▶ [Document text]:
• • • •

The central line is the most recent change that Mom has had to adjust to. A tube that goes into her chest and tucks up and around to administer chemotherapy directly into a vein next to her heart. This allows for stopping the weekly IV needles into her hand. The gemcitibine is made into a chemotherapy solution with a pH of 3.5 that is also irritating upon injection when done in the veins in the hand. But having 2 7” plastic tubes sticking out of her chest for the next few months isn’t much fun for her either. In addition to this, she gets to contend with ascites - fluid that accumulates around the belly. It limits her wardrobe and can be very uncomfortable. Drains are possible, but sometimes not required. Without getting drained, it may be more apparent on how well the chemo is actually working.
And recurrence. It's exhausting. On Mom. On me. It is the game we play now though. The game of seeking continual positive response to treatment. The game of seeking minimal side effects and coping with ever-increasing amounts of fatigue. The game of hoping that in whatever time Mom is off of treatment, researchers and scientists develop additional clinical trials, or the Canadian government approve new fandangled drugs that work. The game of hoping that the manufacturer of ovarian cancer drug Caelyx that Health Canada shut down last August, will re-open soon. The game of me trying to “be there” when I am required to be in the field work for extended periods of time. The game of me trying to “move forward with my life” and whatever that might entail…
It is such a beautiful world. Especially for the dying. They will see it in a different way than us angry, bitter, selfish souls. And when they are, well, not dying anymore because treatments are completed, then they tend to do anything and everything that they are capable of and with those around them that they are closest too. Especially if you know this 2 year Battle with Cancer – as difficult as it has been already, could end up being a 4 or 7 or 12 or 15 year war with continual highs, lows, and lowers. I just try and focus on what I can do to make life a more positive experience for me and my Mom when the world can be so tough.
You see, I still believe that other ailments in the world – MS, ALS, HIV/AIDS, Alzheimer's, and when kids get sick in any shape or form are tragedies in their own right as well. It's the most blessed of people that have had no real tragedies in their lives who might have the strength to choose to work towards spending a significant amount of their personal or professional time to any of these worthwhile causes.
Today I had a hamburger at the tent at the greenhouse that was raising money for the Rona Ride to End Multiple Sclerosis. My own 2nd Ride To Conquer Cancer event is less than a month away – the idea of it is especially daunting due to the lack of personal time I have made for myself to do anything – including training. But I am still hoping to do well with it. I would have enjoyed to play a larger part in the whole “team” thing again this year, but I was optimistically registered for this ride prior to Mom's recurrence. I hope that Dr. Capstick finds a good treatment option for Mom with the fundraising I have done. There are sooo many people that can benefit from the work done by these amazing specialists at the incredible cancer centre. At the Cross Cancer Institute, Mom is one of the 120 to 125 patients that will receive a chemotherapy treatment from the compassionate, loving nursing staff every single weekday. In the basement, radiology techs and doctors treat an incredible 500 people per day. And on the 3rd and 4th floor, 50 to 60 patients call this hospital home for the end of their days. Let’s end cancer.

• • • •

▶ [Dataset content]:
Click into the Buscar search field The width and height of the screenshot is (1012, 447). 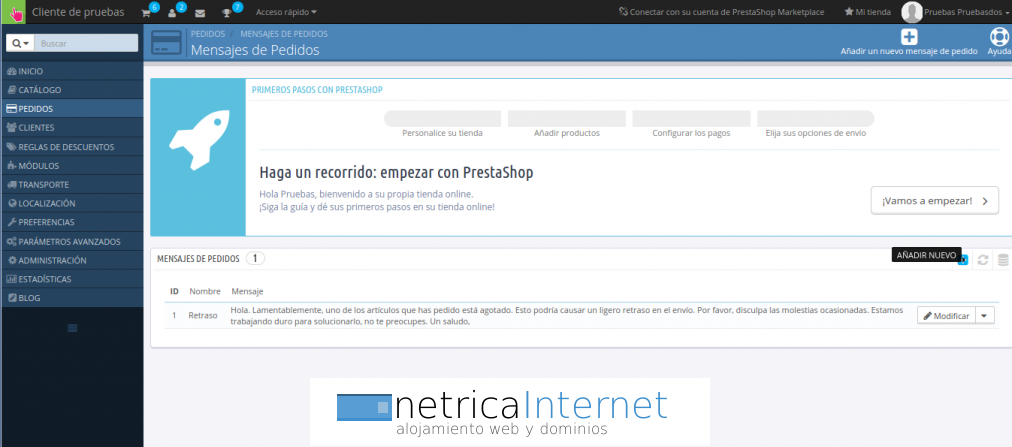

• • • •

▶ [Questions to answer]:
**a)** Answer from the post about Mom's cancer:
(i) What is the pH of the chemotherapy solution?
(ii) How many people per day do radiology techs and doctors treat in the basement?
(iii) Which ovarian cancer drug's manufacturer did Health Canada shut down last August?
**b)** Rewrite the part of the post about Mom's cancer starting at "The central line" and ending at "is actually working.", changing "ascites" to "fluid buildup".
**c)** List each disease the post about Mom's cancer names in the sentence beginning "You see, I still believe".
Use only the post about Mom's cancer to answer, not the data.

▶ [Responses per task]:
**a)**
(i) 3.5
(ii) 500
(iii) Caelyx

**b)**
The central line is the most recent change that Mom has had to adjust to. A tube that goes into her chest and tucks up and around to administer chemotherapy directly into a vein next to her heart. This allows for stopping the weekly IV needles into her hand. The gemcitibine is made into a chemotherapy solution with a pH of 3.5 that is also irritating upon injection when done in the veins in the hand. But having 2 7” plastic tubes sticking out of her chest for the next few months isn’t much fun for her either. In addition to this, she gets to contend with fluid buildup - fluid that accumulates around the belly. It limits her wardrobe and can be very uncomfortable. Drains are possible, but sometimes not required. Without getting drained, it may be more apparent on how well the chemo is actually working.

**c)**
MS
ALS
HIV/AIDS
Alzheimer's